RECORD EXTRACTS:
[start]
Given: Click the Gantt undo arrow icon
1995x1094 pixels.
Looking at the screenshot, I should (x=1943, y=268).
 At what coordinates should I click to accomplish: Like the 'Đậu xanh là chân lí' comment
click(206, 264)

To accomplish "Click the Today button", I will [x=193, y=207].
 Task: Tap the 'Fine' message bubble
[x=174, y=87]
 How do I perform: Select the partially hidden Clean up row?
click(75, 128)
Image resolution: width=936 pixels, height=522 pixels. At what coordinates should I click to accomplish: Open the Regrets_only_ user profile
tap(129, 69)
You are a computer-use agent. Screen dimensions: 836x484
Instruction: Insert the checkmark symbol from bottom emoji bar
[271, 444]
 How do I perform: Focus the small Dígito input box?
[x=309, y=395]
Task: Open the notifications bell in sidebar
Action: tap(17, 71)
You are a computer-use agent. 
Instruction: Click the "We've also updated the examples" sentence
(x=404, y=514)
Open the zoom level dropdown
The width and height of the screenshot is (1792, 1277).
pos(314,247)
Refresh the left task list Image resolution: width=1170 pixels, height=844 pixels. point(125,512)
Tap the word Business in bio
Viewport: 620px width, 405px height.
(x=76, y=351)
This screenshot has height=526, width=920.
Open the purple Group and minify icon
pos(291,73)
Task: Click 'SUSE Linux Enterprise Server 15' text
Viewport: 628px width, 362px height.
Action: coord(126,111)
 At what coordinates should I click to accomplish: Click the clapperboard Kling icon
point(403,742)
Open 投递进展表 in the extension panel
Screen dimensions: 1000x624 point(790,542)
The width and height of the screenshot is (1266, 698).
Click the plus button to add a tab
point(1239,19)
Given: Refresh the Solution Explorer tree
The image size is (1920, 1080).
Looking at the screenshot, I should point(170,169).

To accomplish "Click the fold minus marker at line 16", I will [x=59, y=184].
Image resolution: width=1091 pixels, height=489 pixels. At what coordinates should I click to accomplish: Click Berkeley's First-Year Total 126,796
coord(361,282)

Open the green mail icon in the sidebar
[end]
Copy every line of the data above word for word.

RESULT BELOW:
Given: Click the Gantt undo arrow icon
1995x1094 pixels.
Looking at the screenshot, I should (x=1943, y=268).
 At what coordinates should I click to accomplish: Like the 'Đậu xanh là chân lí' comment
click(206, 264)

To accomplish "Click the Today button", I will [x=193, y=207].
 Task: Tap the 'Fine' message bubble
[x=174, y=87]
 How do I perform: Select the partially hidden Clean up row?
click(75, 128)
Image resolution: width=936 pixels, height=522 pixels. At what coordinates should I click to accomplish: Open the Regrets_only_ user profile
tap(129, 69)
You are a computer-use agent. Screen dimensions: 836x484
Instruction: Insert the checkmark symbol from bottom emoji bar
[271, 444]
 How do I perform: Focus the small Dígito input box?
[x=309, y=395]
Task: Open the notifications bell in sidebar
Action: tap(17, 71)
You are a computer-use agent. 
Instruction: Click the "We've also updated the examples" sentence
(x=404, y=514)
Open the zoom level dropdown
The width and height of the screenshot is (1792, 1277).
pos(314,247)
Refresh the left task list Image resolution: width=1170 pixels, height=844 pixels. point(125,512)
Tap the word Business in bio
Viewport: 620px width, 405px height.
(x=76, y=351)
This screenshot has height=526, width=920.
Open the purple Group and minify icon
pos(291,73)
Task: Click 'SUSE Linux Enterprise Server 15' text
Viewport: 628px width, 362px height.
Action: coord(126,111)
 At what coordinates should I click to accomplish: Click the clapperboard Kling icon
point(403,742)
Open 投递进展表 in the extension panel
Screen dimensions: 1000x624 point(790,542)
The width and height of the screenshot is (1266, 698).
Click the plus button to add a tab
point(1239,19)
Given: Refresh the Solution Explorer tree
The image size is (1920, 1080).
Looking at the screenshot, I should point(170,169).

To accomplish "Click the fold minus marker at line 16", I will [x=59, y=184].
Image resolution: width=1091 pixels, height=489 pixels. At what coordinates should I click to accomplish: Click Berkeley's First-Year Total 126,796
coord(361,282)

Open the green mail icon in the sidebar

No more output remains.